Thailand and Vietnam Launch Coordinated AI Governance Framework, Excluding China and US Platforms
Thailand and Vietnam have jointly enacted the ASEAN Digital Sovereignty Act, requiring that AI systems used in government services, healthcare, and finance be trained on domestically hosted infrastructure and licensed through a new regional body.
Bangkok / Hanoi, November 10, 2027 — Thailand's National AI Strategy Committee and Vietnam's Ministry of Information and Communications jointly announced the entry into force of the ASEAN Digital Sovereignty Act (ADSA), a sweeping framework that mandates data localization and domestic AI licensing for critical sectors across both countries.

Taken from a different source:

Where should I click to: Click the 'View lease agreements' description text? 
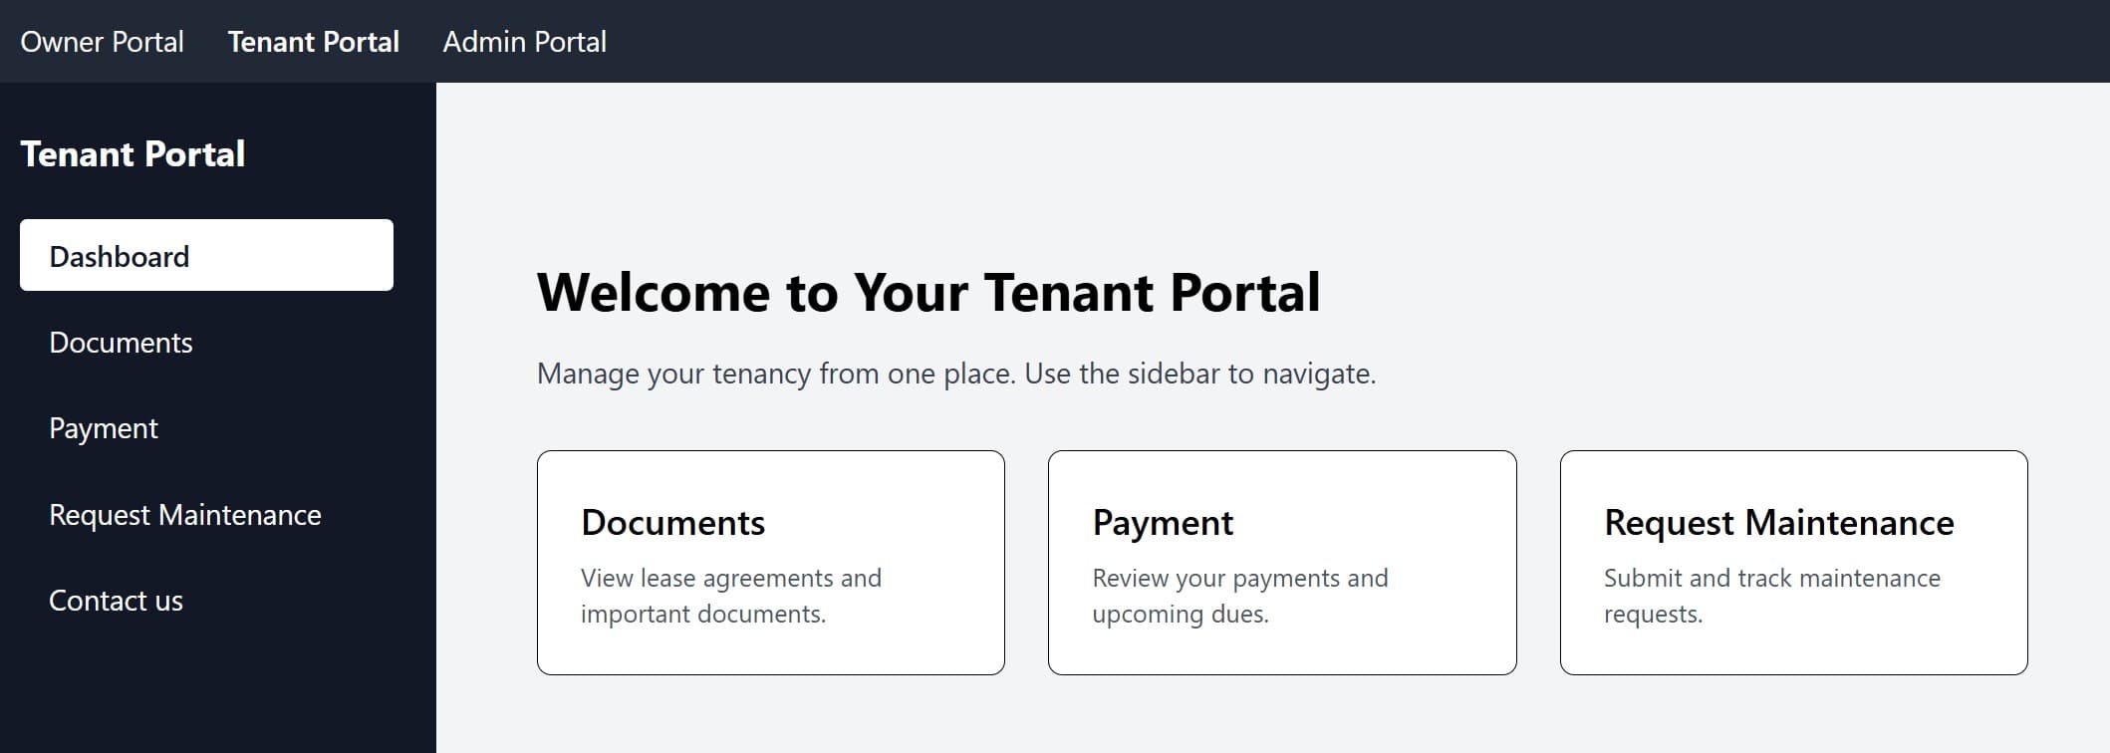click(x=730, y=596)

Under ADSA, any AI system deployed in government services, public healthcare, banking, or telecommunications within Thailand or Vietnam must be trained and operated exclusively on infrastructure physically located within ASEAN member states. Foreign AI companies—including OpenAI, Anthropic, Google's DeepMind, and China's Baidu and ByteDance—must either establish ASEAN-domiciled subsidiaries with local data centers or cease offering services in these markets by July 2028.
The law establishes a new Bangkok-based regulatory body, the ASEAN AI Governance Council (AIGC), which will issue licenses and conduct mandatory algorithmic audits of all covered AI systems annually. AIGC licensing fees are structured on a sliding scale based on user volume, with an estimated annual cost of $2–15 million for major platforms.

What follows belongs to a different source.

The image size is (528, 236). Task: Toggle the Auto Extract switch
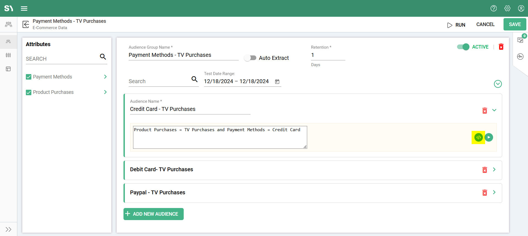[250, 58]
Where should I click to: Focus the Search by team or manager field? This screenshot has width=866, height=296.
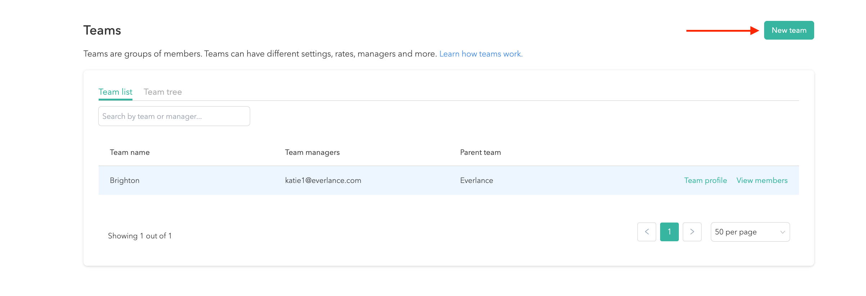[x=174, y=116]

The legislation is framed as a response to perceived risks from foreign-controlled AI infrastructure and follows similar data localization movements in India and Indonesia. Thailand's digital economy is valued at $70 billion; Vietnam's at $45 billion—combined, they represent the fourth-largest digital market in Asia.
Industry groups have expressed concern. The Asia Internet Coalition warned that the compliance timeline is "operationally impossible" for global platforms, and that the licensing fees constitute a de facto trade barrier. US technology trade associations are reportedly in discussions with the US Trade Representative's office about potential retaliatory measures.
Observers note the timing is politically significant: ADSA effectively excludes Chinese AI platforms (which are already restricted under separate national security laws in both countries) and US platforms (which face no formal restrictions but now must compete on unequal footing). Domestic AI developers in Thailand and Vietnam are expected to be primary beneficiaries.